#### EXERCISE
Only the opening lines of the listing, through the one with "Aktuelles & Highlights (625, 139)", are to be retyped, each exactly as it stands.

#### DATA TO PROCESS
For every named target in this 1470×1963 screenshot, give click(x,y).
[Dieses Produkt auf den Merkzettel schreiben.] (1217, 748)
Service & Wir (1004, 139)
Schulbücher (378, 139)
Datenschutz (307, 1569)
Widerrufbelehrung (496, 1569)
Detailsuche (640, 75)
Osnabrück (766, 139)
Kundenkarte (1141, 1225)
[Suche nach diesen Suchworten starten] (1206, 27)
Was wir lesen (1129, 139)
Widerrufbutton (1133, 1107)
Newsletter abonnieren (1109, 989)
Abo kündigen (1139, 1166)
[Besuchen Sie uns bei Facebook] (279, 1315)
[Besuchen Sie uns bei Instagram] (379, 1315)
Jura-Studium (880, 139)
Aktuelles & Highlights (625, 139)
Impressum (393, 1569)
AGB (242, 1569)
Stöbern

#### EXPECTED ANSWER
For every named target in this 1470×1963 screenshot, give click(x,y).
[Dieses Produkt auf den Merkzettel schreiben.] (1217, 748)
Service & Wir (1004, 139)
Schulbücher (378, 139)
Datenschutz (307, 1569)
Widerrufbelehrung (496, 1569)
Detailsuche (640, 75)
Osnabrück (766, 139)
Kundenkarte (1141, 1225)
[Suche nach diesen Suchworten starten] (1206, 27)
Was wir lesen (1129, 139)
Widerrufbutton (1133, 1107)
Newsletter abonnieren (1109, 989)
Abo kündigen (1139, 1166)
[Besuchen Sie uns bei Facebook] (279, 1315)
[Besuchen Sie uns bei Instagram] (379, 1315)
Jura-Studium (880, 139)
Aktuelles & Highlights (625, 139)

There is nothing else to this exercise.